In February 1879 Argles was charged with demanding money with menaces from theatre manager James Allison and with assaulting Frank S. Carroll, proprietor of The Lantern, acquitted of both charges.

A report he wrote, as "The Wanderer", for The Advertiser on the seamy side of Adelaide brought a libel action from Robert Taylor, landlord of the City Hotel on the corner of Hindley and Morphett streets, who felt he had been wronged. After a spirited defence the action failed.

In April 1879 he was reported as having been engaged as editor of the Port Pirie Gazette, but it never eventuated.
On the basis of his celebrity, he was invited to appear on stage at White's Rooms in a benefit concert, reading one of his poems.

He returned to Sydney, where, as "Pasquin", he wrote for "Freeman's" another series of sketches, published between February and July 1880, entitled "The Social Kaleidoscope", a phrase echoed by G. R. Sims.

===The Bulletin===
The Bulletin was founded in 1880 by J. F. Archibald and John Haynes, who was previously an editor on Samuel Bennett's The Evening News. According to Haynes, Argles simply "drifted onto" the Bulletin staff.

He collaborated with Irish fellow-bohemian Victor Daley in the early Bulletin years as "Pepper and Salt". Both had an irresponsible attitude to life, their wives and to their own well-being. Edwin Caddy made a third participant in a lot of rowdy shenanigans.

In 1881 Archibald, Heaton and Haynes, as proprietors of the Bulletin, were sued by a solicitor, Thomas Robertson, for an article which appeared in the issue of 15 January, and Argles was named by Heaton as its author.
No defence was offered, apart from the fact that Robertson had not been named, so only those who knew him would understand the allusion, and Robertson was awarded £1000. It has been asserted that Archibald enjoyed such cases, as they boosted his paper's image. According to Haynes, it was Argles who alerted Robertson to the fact of his mention in the article.

» EXERCISE REQUIREMENTS
Using the excerpt above about Argles, mark each statement yes or no and quote the words that decide it: (a) Argles was convicted of assaulting Frank S. Carroll; (b) the libel action brought by Robert Taylor failed; (c) Argles took up the post of editor of the Port Pirie Gazette.

» RECORD EXCERPTS
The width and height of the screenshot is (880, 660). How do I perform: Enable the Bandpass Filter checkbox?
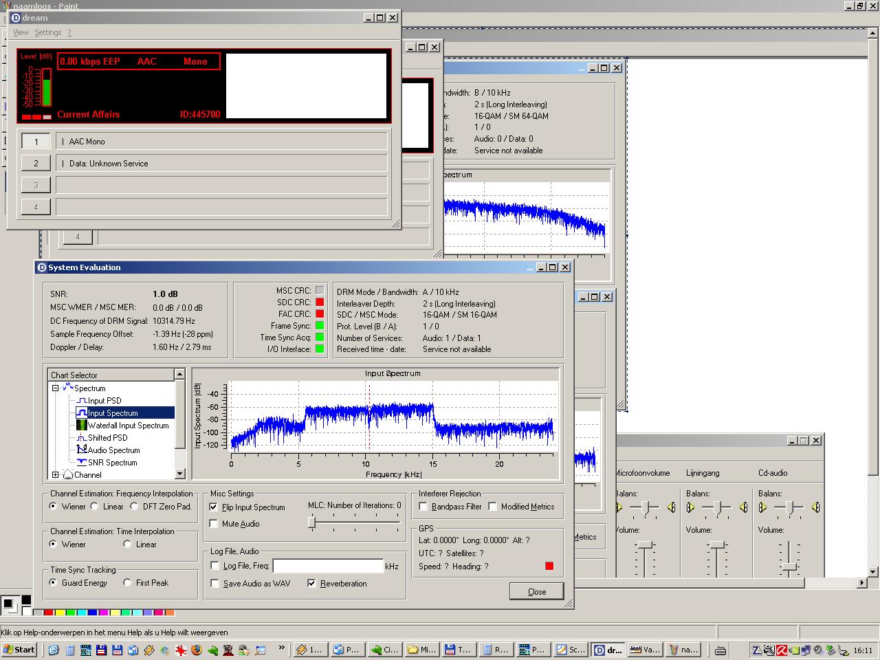click(x=424, y=507)
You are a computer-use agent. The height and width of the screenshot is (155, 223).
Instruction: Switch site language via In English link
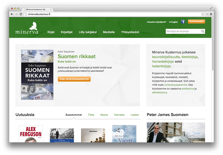(173, 22)
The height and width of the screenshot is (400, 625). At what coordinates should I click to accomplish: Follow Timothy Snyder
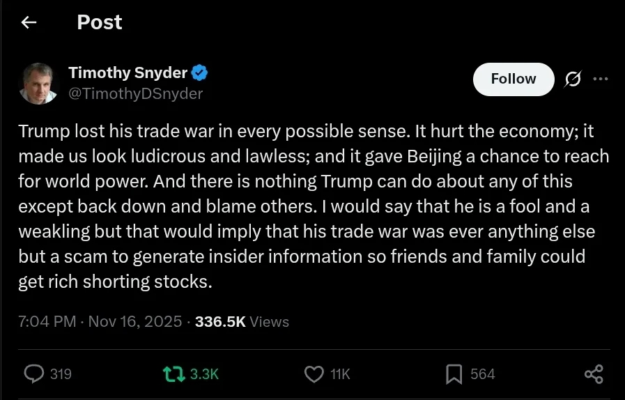(x=513, y=79)
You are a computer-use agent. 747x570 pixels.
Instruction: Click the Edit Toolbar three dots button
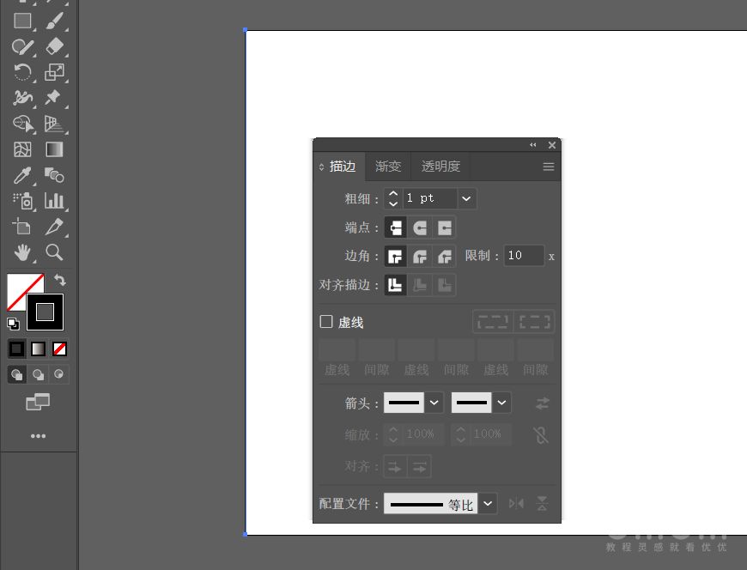click(x=38, y=436)
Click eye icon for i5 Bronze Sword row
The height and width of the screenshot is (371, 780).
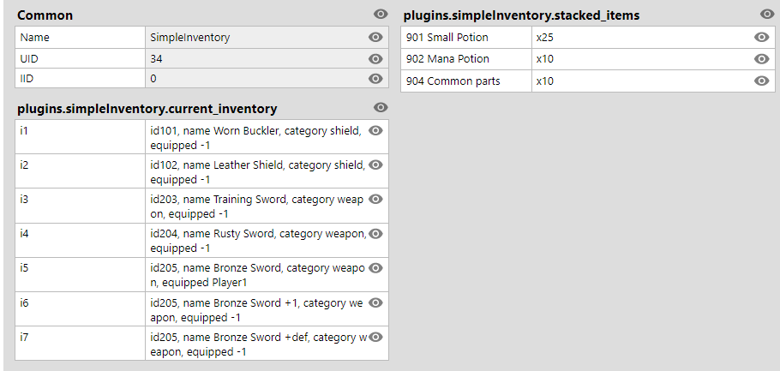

» SOLUTION TO THIS EXERCISE
(a) No: "acquitted of both charges."
(b) Yes: "After a spirited defence the action failed."
(c) No: "but it never eventuated."